Author(s): Franke HR, Snaaijer FF, Houben PW, van der Mooren MJ

Affiliation(s): Department of Obstetrics and Gynecology, Medisch Spectrum Twente Hospital Group, Enschede, The Netherlands.

Publication date & source: 2006-12, Gynecol Endocrinol., 22(12):692-7.

Publication type: Multicenter Study; Randomized Controlled Trial; Research Support, Non-U.S. Gov't

OBJECTIVE: To assess the effects of adding combined estradiol/norethisterone acetate therapy (CENT) to goserelin acetate treatment (GA) of dysfunctional uterine bleeding (DUB) in perimenopausal women. METHODS: In a randomized, placebo-controlled, double-blind trial followed by an open follow-up study, 31 perimenopausal women with DUB were recruited from gynecological outpatient departments of two Dutch hospitals and randomized for treatment with either GA/placebo or GA/CENT for 6 months followed by 18 months of GA/CENT for all.

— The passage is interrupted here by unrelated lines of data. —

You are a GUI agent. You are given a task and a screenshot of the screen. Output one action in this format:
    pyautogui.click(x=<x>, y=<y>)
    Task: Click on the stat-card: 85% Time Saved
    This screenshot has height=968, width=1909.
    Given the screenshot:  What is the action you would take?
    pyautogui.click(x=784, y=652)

The main outcome measures were abdominal pain, number of bleeding days, double-layer endometrial thickness (DET), Greene climacteric score (GCS), visual analog scale for well-being, bone mineral density (BMD) and mammographic density (BI-RAD score). RESULTS: Abdominal pain, number of bleeding days and DET decreased in both groups, the between-group difference in decrease not being statistically significant. GCS initially showed significant improvement in the GA/CENT group. BMD decreased significantly in the GA/placebo group (-4.1%) compared with the GA/CENT group (-0.3%). Another 18 months of GA/CENT did not result in a lasting difference in BMD between groups. BI-RAD scores did not differ significantly between or within the two groups. CONCLUSIONS: Adding CENT to GA treatment for DUB in perimenopausal women initially prevented BMD loss and improved climacteric complaints, while having no negative impact on vaginal bleeding, abdominal pain or BI-RAD scores. However, prolonged treatment did not result in a lasting prevention of bone loss.